#### [Task instructions]
A) Using the forum thread on found rocks and wood in a planted tank, explain why found items should be boiled thoroughly before they go into the tank.
B) Rewrite the part of the forum thread on found rocks and wood starting at "# Tips on choosing" and ending at "what's around me.", changing "quarries" to "streams".
C) Carry on the forum thread about using found rocks and wood in a planted tank from the point where it stops.

#### [Extract provided]
— start —

# Tips on choosing and using found rocks and wood in a planted tank?



## ForestDave (15 Nov 2020)

Hi.
It's probably been asked a million times but I was wondering if there was a thread with recommendations on choosing and using found rocks/slate or wood in a planted tank. I am looking to keep my costs down a bit and live in a forest with lots of old quarries dotted about so it would be great to use some of what's around me. 
Thanks


----------



## thatblokeoverthere (15 Nov 2020)

As I understand it you should thoroughly boil found items to avoid transferring any parasites to your tank, and that wood should have the bark removed. There is probably more advice than that but those two stuck in my memory

Sent from my [null] using Tapatalk


----------



## noodlesuk (15 Nov 2020)

You can also place them in a bucket of water for a few days/week and monitor the PH, see if it is affected. Also some people recommend testing for reactions with vinegar.


----------



## ForestDave (15 Nov 2020)

thatblokeoverthere said:


> As I understand it you should thoroughly boil found items to avoid transferring any parasites to your tank, and that wood should have the bark removed. There is probably more advice than that but those two stuck in my memory
> 
> Sent from my [null] using Tapatalk


Thank you.


----------



## ForestDave (15 Nov 2020)

noodlesuk said:


> You can also place them in a bucket of water for a few days/week and monitor the PH, see if it is affected. Also some people recommend testing for reactions with vinegar.

— end —

#### [Stored rows]
— start —

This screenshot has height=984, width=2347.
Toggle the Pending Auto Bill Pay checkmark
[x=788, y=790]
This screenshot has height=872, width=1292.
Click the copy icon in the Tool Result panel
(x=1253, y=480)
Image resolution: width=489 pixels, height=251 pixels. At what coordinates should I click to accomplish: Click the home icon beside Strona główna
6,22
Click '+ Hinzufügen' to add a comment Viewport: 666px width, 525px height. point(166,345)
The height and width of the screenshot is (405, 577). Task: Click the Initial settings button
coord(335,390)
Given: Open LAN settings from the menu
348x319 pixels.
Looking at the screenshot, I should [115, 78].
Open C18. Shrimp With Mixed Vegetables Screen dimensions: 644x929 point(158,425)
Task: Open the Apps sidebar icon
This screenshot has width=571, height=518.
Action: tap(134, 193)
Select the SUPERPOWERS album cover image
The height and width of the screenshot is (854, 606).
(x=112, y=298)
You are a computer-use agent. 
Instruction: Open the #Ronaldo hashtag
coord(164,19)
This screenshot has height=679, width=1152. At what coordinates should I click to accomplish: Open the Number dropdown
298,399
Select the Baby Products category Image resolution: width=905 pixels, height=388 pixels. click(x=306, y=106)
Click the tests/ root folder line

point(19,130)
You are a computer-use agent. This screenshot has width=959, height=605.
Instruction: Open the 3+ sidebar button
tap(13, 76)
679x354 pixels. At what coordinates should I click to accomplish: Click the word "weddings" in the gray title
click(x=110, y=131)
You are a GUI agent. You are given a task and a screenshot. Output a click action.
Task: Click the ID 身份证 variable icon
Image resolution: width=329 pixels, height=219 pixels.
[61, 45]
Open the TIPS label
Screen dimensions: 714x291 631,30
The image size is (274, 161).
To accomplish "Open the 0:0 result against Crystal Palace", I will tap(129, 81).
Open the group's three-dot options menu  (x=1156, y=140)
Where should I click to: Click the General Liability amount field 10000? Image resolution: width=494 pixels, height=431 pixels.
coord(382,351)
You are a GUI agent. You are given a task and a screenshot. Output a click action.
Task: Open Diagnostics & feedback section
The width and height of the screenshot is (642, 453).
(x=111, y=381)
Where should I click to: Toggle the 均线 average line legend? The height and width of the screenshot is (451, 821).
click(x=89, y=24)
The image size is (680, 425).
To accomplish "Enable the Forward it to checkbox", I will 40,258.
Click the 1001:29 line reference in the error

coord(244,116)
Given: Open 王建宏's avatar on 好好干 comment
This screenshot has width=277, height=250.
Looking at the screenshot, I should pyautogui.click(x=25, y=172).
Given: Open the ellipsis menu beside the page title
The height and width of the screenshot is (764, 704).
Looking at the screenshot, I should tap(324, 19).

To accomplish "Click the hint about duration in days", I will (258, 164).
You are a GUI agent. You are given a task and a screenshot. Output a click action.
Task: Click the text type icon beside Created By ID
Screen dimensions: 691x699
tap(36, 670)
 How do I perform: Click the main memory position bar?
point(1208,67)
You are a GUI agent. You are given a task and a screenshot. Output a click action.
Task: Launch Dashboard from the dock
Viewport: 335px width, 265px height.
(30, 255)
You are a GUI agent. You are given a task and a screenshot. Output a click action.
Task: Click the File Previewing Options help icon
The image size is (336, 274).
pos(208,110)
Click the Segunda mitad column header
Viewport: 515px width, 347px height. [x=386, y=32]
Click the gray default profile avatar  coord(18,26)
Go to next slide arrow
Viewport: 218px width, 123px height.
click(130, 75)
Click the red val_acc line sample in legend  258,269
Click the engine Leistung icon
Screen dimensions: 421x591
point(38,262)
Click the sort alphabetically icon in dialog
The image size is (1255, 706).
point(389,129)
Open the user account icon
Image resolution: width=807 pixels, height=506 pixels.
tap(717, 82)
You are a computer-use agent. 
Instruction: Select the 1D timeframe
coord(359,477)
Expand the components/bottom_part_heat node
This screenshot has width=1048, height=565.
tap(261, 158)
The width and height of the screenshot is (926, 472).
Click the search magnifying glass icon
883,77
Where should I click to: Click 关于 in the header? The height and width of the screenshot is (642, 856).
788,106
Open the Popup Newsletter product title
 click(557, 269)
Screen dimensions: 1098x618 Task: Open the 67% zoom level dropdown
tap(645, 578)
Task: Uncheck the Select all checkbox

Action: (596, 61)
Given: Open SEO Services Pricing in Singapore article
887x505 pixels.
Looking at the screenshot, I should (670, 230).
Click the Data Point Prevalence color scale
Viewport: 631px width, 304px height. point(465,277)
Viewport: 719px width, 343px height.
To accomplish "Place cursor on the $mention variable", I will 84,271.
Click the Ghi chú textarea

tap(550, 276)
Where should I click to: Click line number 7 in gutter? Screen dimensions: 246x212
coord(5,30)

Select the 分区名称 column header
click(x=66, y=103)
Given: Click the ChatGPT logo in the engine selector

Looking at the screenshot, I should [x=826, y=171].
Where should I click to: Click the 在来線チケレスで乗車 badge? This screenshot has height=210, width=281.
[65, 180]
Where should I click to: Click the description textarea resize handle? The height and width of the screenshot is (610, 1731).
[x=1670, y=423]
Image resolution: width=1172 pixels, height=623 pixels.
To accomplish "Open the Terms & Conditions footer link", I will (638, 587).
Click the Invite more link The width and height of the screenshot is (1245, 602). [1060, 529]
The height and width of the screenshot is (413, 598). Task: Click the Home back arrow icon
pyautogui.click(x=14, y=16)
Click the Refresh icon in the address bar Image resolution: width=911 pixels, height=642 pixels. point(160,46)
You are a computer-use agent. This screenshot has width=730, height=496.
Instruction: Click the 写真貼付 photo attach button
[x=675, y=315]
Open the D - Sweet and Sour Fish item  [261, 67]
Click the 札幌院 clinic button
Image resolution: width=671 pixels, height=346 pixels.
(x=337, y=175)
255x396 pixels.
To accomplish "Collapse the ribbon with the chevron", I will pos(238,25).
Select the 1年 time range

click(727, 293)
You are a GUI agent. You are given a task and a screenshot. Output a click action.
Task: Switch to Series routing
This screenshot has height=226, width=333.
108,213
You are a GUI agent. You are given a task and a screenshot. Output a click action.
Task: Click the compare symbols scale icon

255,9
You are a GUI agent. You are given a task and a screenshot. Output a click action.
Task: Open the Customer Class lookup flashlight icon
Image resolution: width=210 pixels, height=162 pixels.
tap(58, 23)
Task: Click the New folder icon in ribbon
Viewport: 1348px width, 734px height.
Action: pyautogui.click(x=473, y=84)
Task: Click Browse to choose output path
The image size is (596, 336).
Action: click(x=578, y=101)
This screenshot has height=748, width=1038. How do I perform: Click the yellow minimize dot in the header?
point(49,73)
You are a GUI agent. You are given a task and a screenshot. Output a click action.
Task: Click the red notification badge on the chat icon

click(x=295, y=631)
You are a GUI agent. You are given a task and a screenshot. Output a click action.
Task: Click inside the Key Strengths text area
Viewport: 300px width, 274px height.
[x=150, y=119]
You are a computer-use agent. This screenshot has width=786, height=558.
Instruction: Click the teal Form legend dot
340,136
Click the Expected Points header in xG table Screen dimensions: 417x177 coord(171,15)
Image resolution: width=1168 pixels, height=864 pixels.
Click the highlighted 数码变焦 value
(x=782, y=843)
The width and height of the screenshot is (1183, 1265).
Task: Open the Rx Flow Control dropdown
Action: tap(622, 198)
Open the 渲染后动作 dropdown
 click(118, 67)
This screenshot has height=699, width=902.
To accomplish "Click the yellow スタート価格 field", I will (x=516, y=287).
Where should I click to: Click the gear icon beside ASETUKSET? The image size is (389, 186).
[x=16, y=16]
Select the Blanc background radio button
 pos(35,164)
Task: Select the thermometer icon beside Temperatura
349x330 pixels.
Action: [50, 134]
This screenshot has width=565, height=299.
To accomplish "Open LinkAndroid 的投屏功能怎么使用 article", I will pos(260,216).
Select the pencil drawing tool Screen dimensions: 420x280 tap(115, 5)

— end —

#### [Results]
A) Found items should be boiled thoroughly so that no parasites are carried into the tank.

B)
# Tips on choosing and using found rocks and wood in a planted tank?



## ForestDave (15 Nov 2020)

Hi.
It's probably been asked a million times but I was wondering if there was a thread with recommendations on choosing and using found rocks/slate or wood in a planted tank. I am looking to keep my costs down a bit and live in a forest with lots of old streams dotted about so it would be great to use some of what's around me.

C)
Thank you. What sort of reaction with vinegar should you look out for please?


----------



## thatblokeoverthere (15 Nov 2020)

If the stone bubbles or fizzes when you put vinegar on it then it will dissolve slowly in water and raise your pH and hardness

Sent from my [null] using Tapatalk


----------



## ForestDave (15 Nov 2020)

Thanks!!


----------



## Kezzab (15 Nov 2020)

As a rule of thumb, if its hard rock it should be fine. Quick scrub in it goes.


----------



## Mr.Shenanagins (15 Nov 2020)

Sometimes vinegar isn’t enough, muriatic acid works better.


----------



## PARAGUAY (16 Nov 2020)

Garden centres and builders merchants have rocks that can be ok inert Granite Slate hard sandstone  often sold for landscaping  walling or rockery . Often they let you take the odd piece free


----------



## Tim Harrison (16 Nov 2020)

Also take a look at these short threads Collecting your own rocks, and Collecting your own wood


----------



## ForestDave (16 Nov 2020)

Thanks for all the replies!


----------



## not called Bob (17 Nov 2020)

avoid rocks with ore marks in them, you will get the metal leaching out into the water


----------



## Mr.Shenanagins (17 Nov 2020)

PARAGUAY said:


> Garden centres and builders merchants have rocks that can be ok inert Granite Slate hard sandstone  often sold for landscaping  walling or rockery . Often they let you take the odd piece free


This is exactly what I did. I went to a local hardscape center and they let me pick out whatever I wanted for a flat rate. I filled a 5 gallon bucket with medium and small sized stones, and then grabbed a couple larger stones. That cost me $20!
I got what I believe is a quartz based sandstone. It’s VERY hard, I've tried my damndest to break it up but no go! Granite can be attractive if you can get darker colors. It’s hard to get dedicated aquascaping stone here in the US, the prices are completely unreasonable.


----------



## ForestDave (17 Nov 2020)

I'm way over budget on this tank so cheap/found rocks are a must. This was meant to be a cheap joint christmas present for my daughter and myself but I've ended up getting obsessed with aquascaping! I always feel happier looking at tanks where the fish have a natural landscape to live in.


----------



## Wolf6 (17 Nov 2020)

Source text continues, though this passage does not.